WHAT YOU WILL DO:
Pick up the comment thread below about the McCain and Palin campaign after its last line, and keep it going.

EXTRACT:
↓↓↓

If you give a pig a pancake.
She’s like Alaska’s own little Veruca Salt. With Lipstick!!!!
Quite frankly, I’m sick to death of the morons who have infested my party, who have insulted my intelligence, who have sold this country down the river for their piece of silver, who have applauded ignorance and tastelessness and the lowest of low class. McCain won’t be getting my vote, Palin won’t be getting my vote, and not a single one of the tools who have sat by a let this happen to my party will ever get a single atom of my support. To hell with my party.
Libs, I apologize for the things I’ve said and the things I’ve done. Never again will I support the Republican Party. Never.
In other news: up is down is actually up?
You can put lipstick on a pit-bull hockey mom, but you can’t make her think.
The McCain campaign has been totally taken over by Karl Rove. He has set the agenda and established the rules of the game. More here. http://www.tagg-lines.com/2008/09/way-back-last-week-at-republican-self.html
Whoah, someone put lipstick on Troofy.
DRILL, DRILL, DRILL the fact Sarah Palin is a book-banning, anti-evolution, anti-intellectual religious wacko.
And Saint McCain is hiding under her skirt.
DRILL! DRILL! DRILL!
Again. Please do not prove them right again.
Why no one has come out and said the obvious is a mystery to me: You can put lipstick on a Pitbull but you still wouldn’t want one in your neighborhood.
Big difference from 2000: Then the Reps had a two-pronged strategy of deliberate lies — (1) lie about your opponents, especially by claiming that they lie; (2) lie about yourself, notably by claiming to be a “compassionate conservative.” It worked well enough to bring the election within stealing range, partly because Bush’s daddy had already softened people up for that “compassionate” bullshit.
They’re trying it again, and they will fail — partly because it’s a tired rerun, partly because McCain as an “agent of change” is just not remotely credible.
Also Ms P is loony tunes and it’s beginning to hit the national TV news.
McLame and Pit-Bull got their mugs live on CNN and MSNBC right now. CHRIST where are Obama and Biden? What are they thinking? Get some face time Dems!!
Pardon, I thought I just saw ABC News actually doing its job.
I’m going to go lie down.
Vice President Palin: Mr. Pooter, or whatever, I just want you to know that, um, I told Congress NO on the Bridge to Nowhere!
Putin: What?

↑↑↑

Stored data:
↓↓↓

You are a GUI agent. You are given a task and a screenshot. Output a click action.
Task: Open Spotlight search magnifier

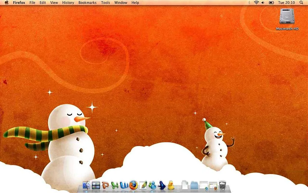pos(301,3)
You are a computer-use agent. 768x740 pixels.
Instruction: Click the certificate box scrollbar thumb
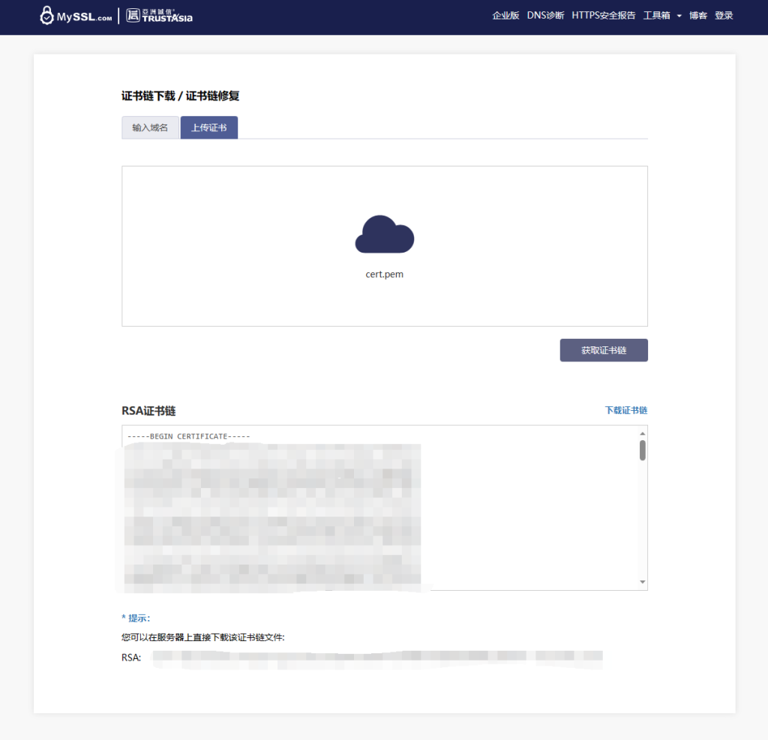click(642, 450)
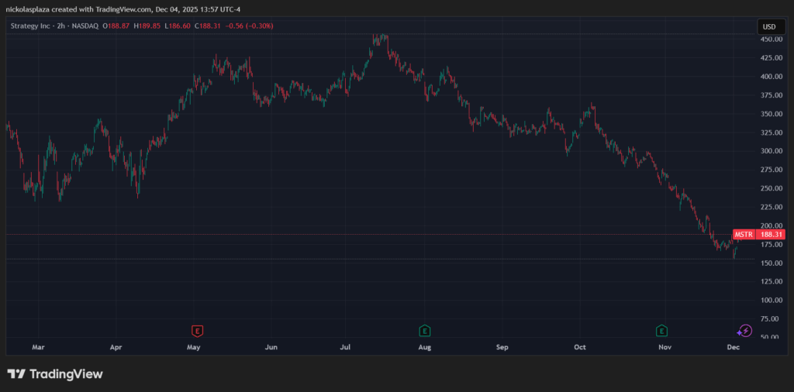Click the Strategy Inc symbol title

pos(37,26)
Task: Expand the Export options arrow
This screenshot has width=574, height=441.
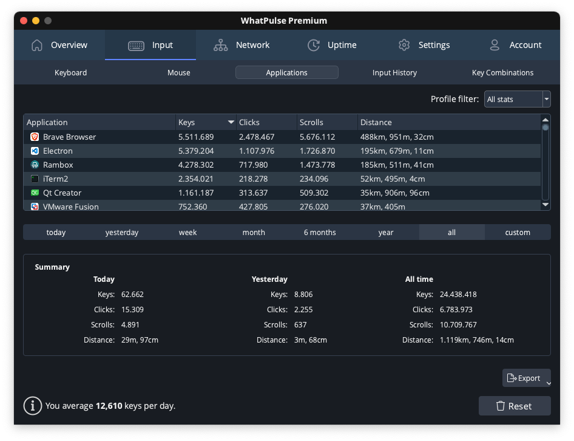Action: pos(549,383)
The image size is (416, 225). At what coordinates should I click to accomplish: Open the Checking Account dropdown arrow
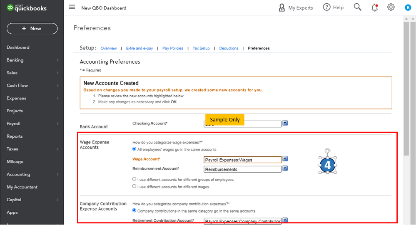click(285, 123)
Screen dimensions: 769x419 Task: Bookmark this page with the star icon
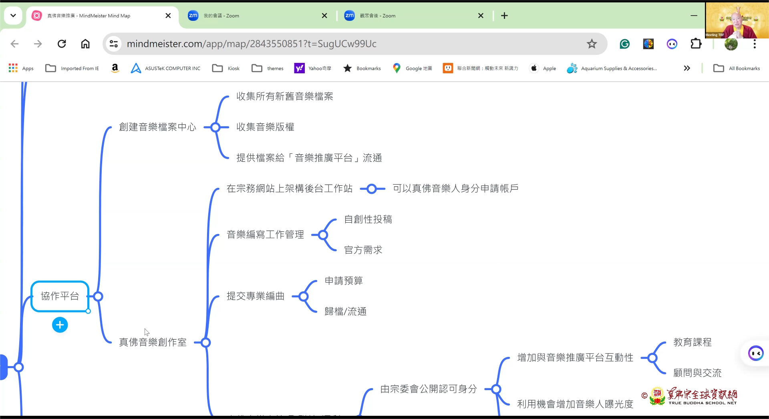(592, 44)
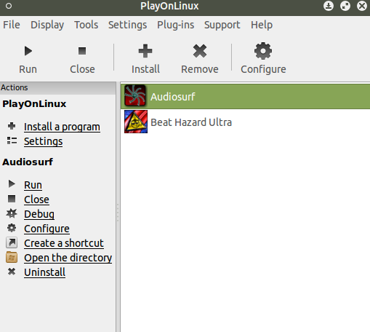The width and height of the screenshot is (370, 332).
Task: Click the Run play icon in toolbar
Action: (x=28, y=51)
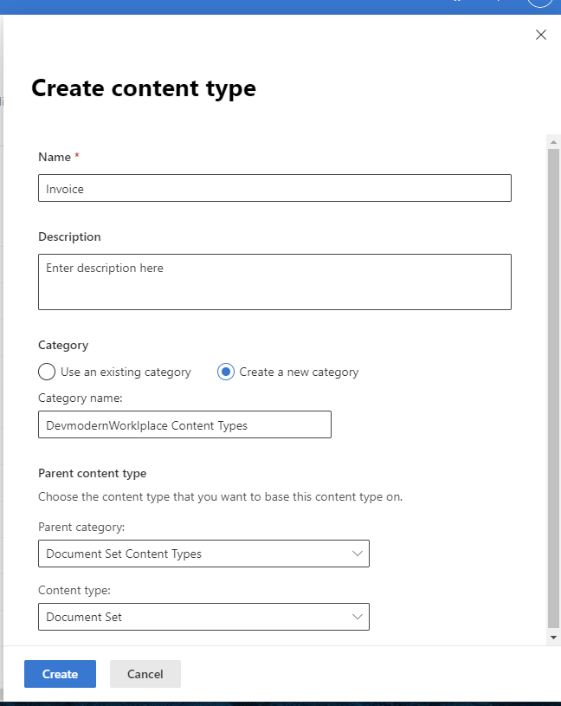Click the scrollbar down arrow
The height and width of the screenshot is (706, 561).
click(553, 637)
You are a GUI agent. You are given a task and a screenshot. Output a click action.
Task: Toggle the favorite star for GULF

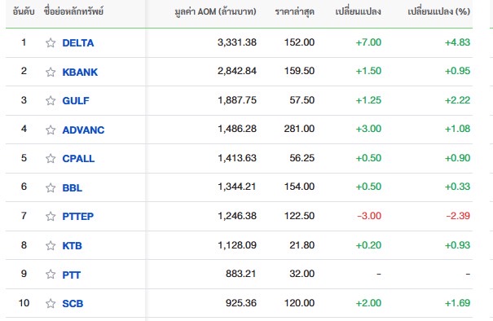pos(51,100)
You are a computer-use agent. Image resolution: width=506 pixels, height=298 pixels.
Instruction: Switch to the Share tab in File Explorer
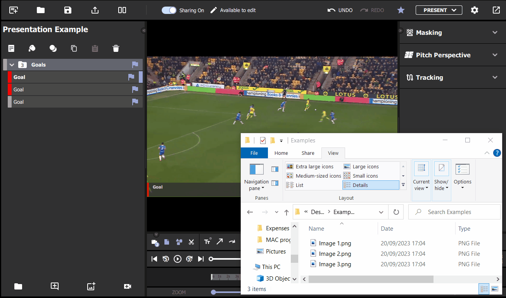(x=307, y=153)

↑↑↑

RESPONSE BELOW:
Palin: I said NO to earmarks!
Putin: What are you talking about? All I said was I’m taking over Poland and there’s nothing you can do about it.
Palin: We make GOOOOOOOOD people in our small towns!
Palin: Guards! Away with her.
Bruce makes a good point. How many times does the GOP have to win by treating the voting public like morons before somebody starts to think that maybe they are, in fact, morons, and not really secretly bright folks who keep having their double secret high intellects insulted by Republican politicians?
Again, if you liked Dick Cheney wielding unaccountable power to give contracts to his cronies and conduct policy in secret, but thought he lacked sufficient fundamentalist crazy, then you’ll love Sarah Palin.
Obama has been occasionally throwing out the line “they must think you’re stupid” the past couple of weeks. I think he needs to turn it into a new campaign slogan.
Okay, that’s enough of the lie-brul media for me today. Any more live coverage of the McLame road show or one more trotting out of some obscure cracker-ass Congresswoman to discuss Obama’s “pattern of sexism” and I’m going to lose it. Time for a grilled-cheese sandwich and a nap.
Sarah Palin: For Hillary supporters who couldn’t care less about issues!
Obama has been occasionally throwing out the line “they must think you’re stupid” the past couple of weeks. I think he needs to turn it into a new campaign slogan.
Which might work, unless the folks he’s talking to actually are stupid, which seems to me to be a strong possibility.
More importantly, Are John McCain and the Republican Party opposed to making our vulnerable kids safer from pedophiles and child molesters?
Maybe not, but should America risk our children’s lives for a man and a party who may be supporting child sex predators?
We’re Doomed (a play in one act)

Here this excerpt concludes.